I love those moments because they remind me of my insignificance and that is unbelievably comforting. All of my anxieties and stress melts away in the wild as I'm reminded that this vast, complex, unfathomable universe does not in any way require my participation. It puts things in perspective. I also enjoy the realization that such profound beauty - an experience, a reality beyond just the physical attributes of location and composition - is literally impossible without my participation. No one will see or experience exactly what I see or experience. That's also comforting.

So many things I do I do just to check them off the list. I've been to the highest point in 31 states now, but they're not all magical - most are pretty formal. That doesn't make those experiences less valuable, just different. Unless there's some real (likely unrelated reason), I probably won't go to most of them every again. I don't tend to read books a second time, even if they are profound or enjoyable or profoundly enjoyable, because there are always other interesting books to read.

Maybe it's because those two locations are so disconnected from my normal life - they are exotic in that they're far away from any place I ever reasonably expect to be. Perhaps they're special because they aren't places I ever planned to be. I was in Ireland for a work conference on ministry in places of conflict - our retreat center was rural and remote, but most of our time had been in the city. We took an afternoon whirlwind tour of the coast and snuck into the Causeway just before it closed. The beach was my wife's idea - the beach is always my wife's idea - I've never seen a beach I've particularly liked or disliked in any way save that one.

I don't know what it is that drives my desire to return to those places. I don't doubt that water has something to do with it. I've always found comfort in the crashing of the surf, in the cool cut of an ocean breeze, in the peace of otherwise silent nature. The steady rhythm of the waves, perhaps reminiscent of the heartbeat felt in that womb I don't remember, brings a calm and a peace no amount of psychoanalysis could ever touch. I wonder more, though, if my having experienced them before somehow adds to the beauty. There are plenty of beautiful places around the world I would love to experience, but perhaps its beauty already infused with experience that speaks more deeply to the heart and soul.

I do a lot of art - I can't draw or paint or sculpt, but words are my medium (or maybe my canvas) - rarely, though, do I create something that feels truly beautiful. When I do, there's a sense that it's not mine, that it's never been mine - and yet my DNA, my fingerprints are all over it. Beauty is a portal to something cosmic, something true on a level beyond our understanding, yet there is an element of beauty which cannot exist without our participation.

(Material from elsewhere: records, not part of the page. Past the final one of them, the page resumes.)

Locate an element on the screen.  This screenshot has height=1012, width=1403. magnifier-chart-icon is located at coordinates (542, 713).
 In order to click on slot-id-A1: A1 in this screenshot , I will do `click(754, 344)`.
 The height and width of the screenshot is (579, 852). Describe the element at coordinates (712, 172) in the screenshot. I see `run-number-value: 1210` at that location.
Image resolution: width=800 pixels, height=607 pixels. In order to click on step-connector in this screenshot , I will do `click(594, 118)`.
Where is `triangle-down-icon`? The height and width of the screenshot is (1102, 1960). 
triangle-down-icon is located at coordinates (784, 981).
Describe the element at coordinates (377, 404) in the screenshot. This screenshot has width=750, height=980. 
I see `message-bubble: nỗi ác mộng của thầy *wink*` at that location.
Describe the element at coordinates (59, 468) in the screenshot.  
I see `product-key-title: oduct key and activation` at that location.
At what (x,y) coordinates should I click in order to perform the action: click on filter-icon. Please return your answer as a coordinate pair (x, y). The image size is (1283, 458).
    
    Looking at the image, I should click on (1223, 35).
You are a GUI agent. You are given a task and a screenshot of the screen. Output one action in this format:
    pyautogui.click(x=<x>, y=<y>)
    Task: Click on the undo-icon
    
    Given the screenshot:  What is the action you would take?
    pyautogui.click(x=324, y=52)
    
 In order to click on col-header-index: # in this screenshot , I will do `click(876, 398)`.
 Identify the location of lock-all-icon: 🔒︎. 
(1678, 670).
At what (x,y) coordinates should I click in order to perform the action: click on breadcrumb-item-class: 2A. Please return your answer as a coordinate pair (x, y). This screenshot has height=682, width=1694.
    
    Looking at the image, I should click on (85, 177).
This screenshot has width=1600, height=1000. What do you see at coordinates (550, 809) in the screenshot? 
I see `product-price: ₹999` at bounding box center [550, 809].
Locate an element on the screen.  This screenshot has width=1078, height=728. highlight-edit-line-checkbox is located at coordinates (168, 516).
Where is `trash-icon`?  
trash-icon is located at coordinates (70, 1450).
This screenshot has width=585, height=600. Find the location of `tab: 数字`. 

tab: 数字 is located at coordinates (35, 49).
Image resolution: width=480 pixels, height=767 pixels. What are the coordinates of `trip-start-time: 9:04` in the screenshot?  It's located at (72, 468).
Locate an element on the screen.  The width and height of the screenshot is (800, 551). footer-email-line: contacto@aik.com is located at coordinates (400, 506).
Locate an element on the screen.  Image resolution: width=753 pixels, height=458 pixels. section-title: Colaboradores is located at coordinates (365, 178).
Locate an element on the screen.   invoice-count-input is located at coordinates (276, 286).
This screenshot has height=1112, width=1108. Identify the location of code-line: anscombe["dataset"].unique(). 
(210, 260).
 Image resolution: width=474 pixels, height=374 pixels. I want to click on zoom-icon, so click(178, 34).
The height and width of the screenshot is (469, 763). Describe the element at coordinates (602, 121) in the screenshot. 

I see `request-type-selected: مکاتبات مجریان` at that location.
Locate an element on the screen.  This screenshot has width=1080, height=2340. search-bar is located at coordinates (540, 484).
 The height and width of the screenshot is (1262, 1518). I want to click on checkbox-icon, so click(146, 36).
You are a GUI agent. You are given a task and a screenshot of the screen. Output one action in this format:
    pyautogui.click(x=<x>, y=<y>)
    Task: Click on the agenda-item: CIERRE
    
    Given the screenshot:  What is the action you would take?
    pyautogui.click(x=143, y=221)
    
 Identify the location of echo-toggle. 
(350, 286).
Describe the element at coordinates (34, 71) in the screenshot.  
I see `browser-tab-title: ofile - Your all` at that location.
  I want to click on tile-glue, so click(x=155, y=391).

A great painting is not beautiful on its own; it is beautiful when someone recognizes within it both themselves and something so outside themselves as to be nearly unapproachable. Beauty is a connection between the impossibly immanent and the indecipherably transcendent.

I doubt my experience of beauty perfectly matches with the experience of any other - perhaps my experience is totally foreign to every other -
but I suspect that my experience of beauty is precisely what people experience when they experience beauty in whatever ways they experience it.
Whatever that looks like, it looks as it does because of our presence.

Maybe, just maybe, the key to seeing beauty in everything is just to be constantly present - not here, but present - and isn't that beautiful?